Brief: Reformat the stretch from the line containing "You are a GUI" through the line containing "coord(488,451)" in the records below as a Markdown table with the columns Row and Line, leaving out any blank lines.

---------- Record extracts

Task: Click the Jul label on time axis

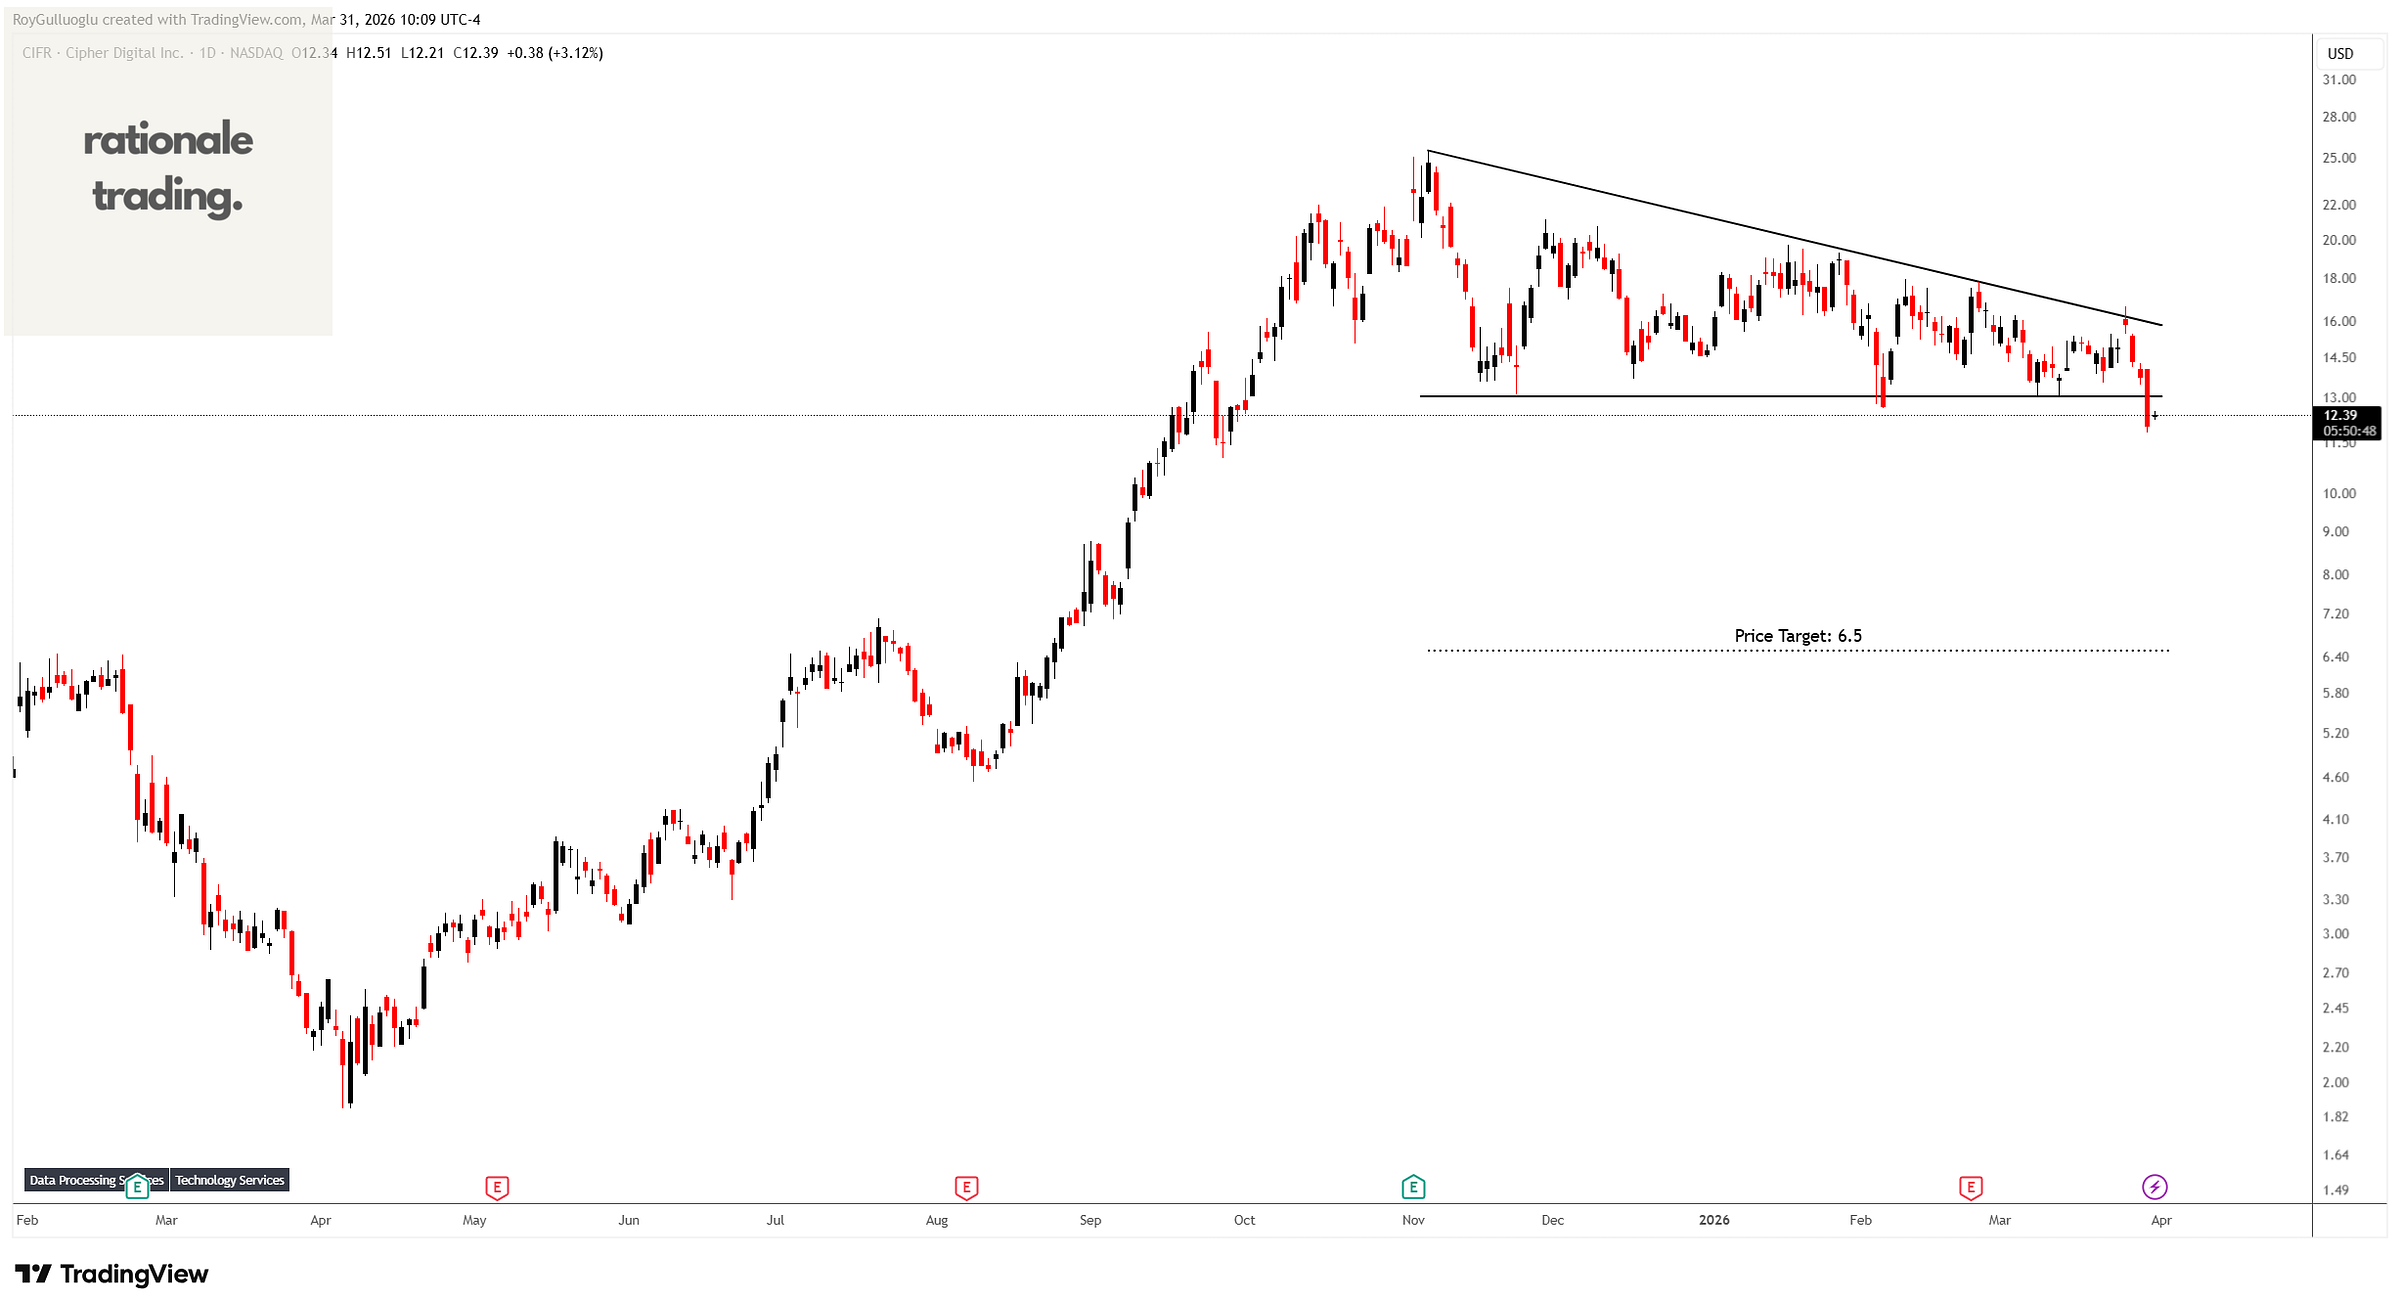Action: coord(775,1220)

--------------------
---------- Record extracts

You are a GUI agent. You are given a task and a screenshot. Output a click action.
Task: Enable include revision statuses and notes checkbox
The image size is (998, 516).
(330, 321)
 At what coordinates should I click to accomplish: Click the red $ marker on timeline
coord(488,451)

--------------------
---------- Record extracts

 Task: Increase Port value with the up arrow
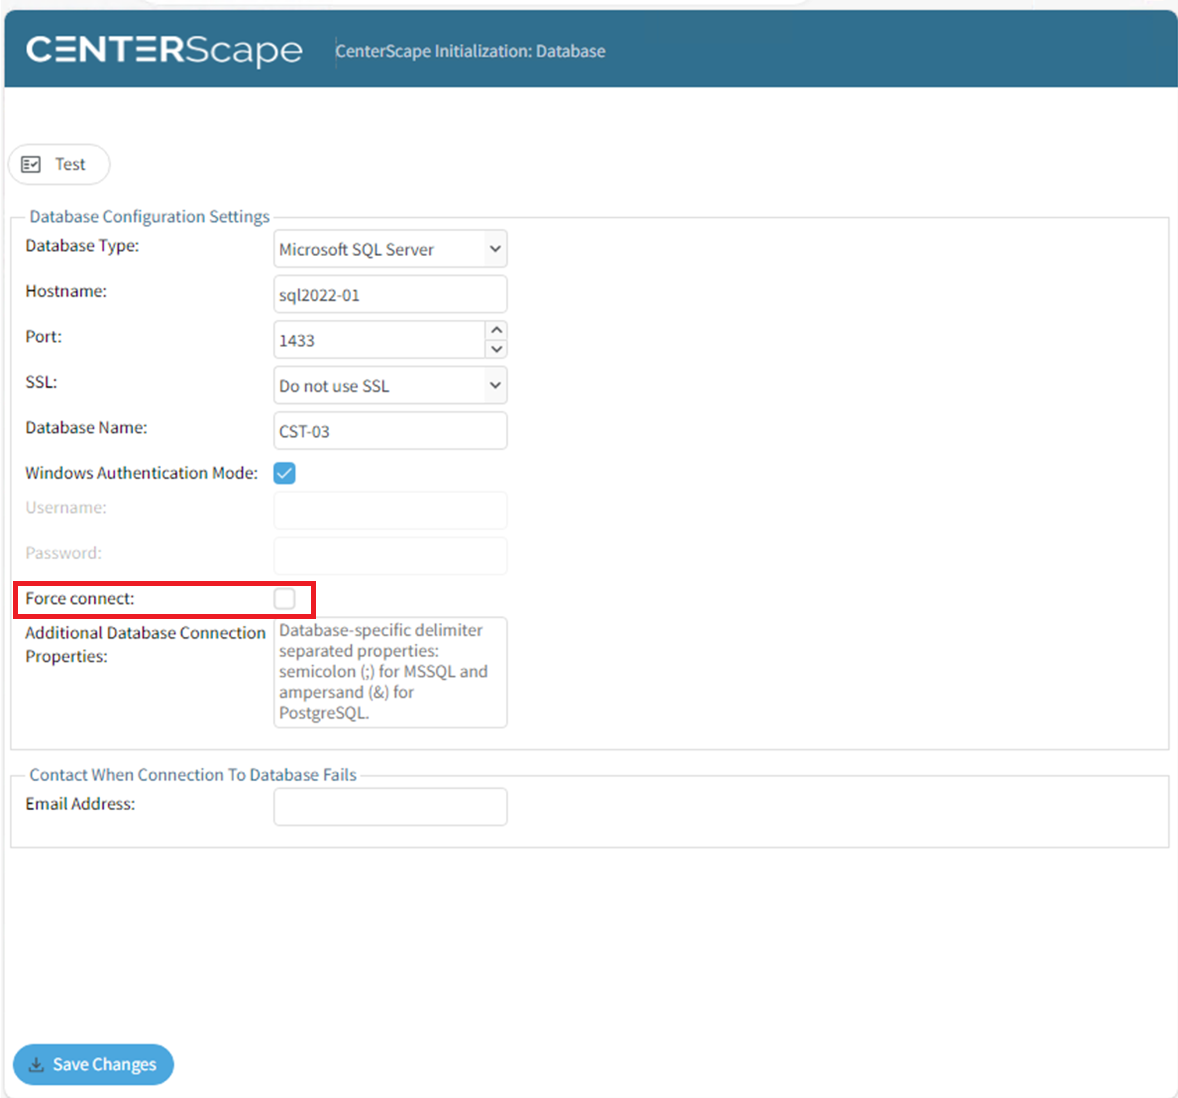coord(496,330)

--------------------

Output for this task:
| Row | Line |
|---|---|
| 1 | You are a GUI agent. You are given a task and a screenshot. Output a click action. |
| 2 | Task: Enable include revision statuses and notes checkbox |
| 3 | The image size is (998, 516). |
| 4 | (330, 321) |
| 5 |  At what coordinates should I click to accomplish: Click the red $ marker on timeline |
| 6 | coord(488,451) |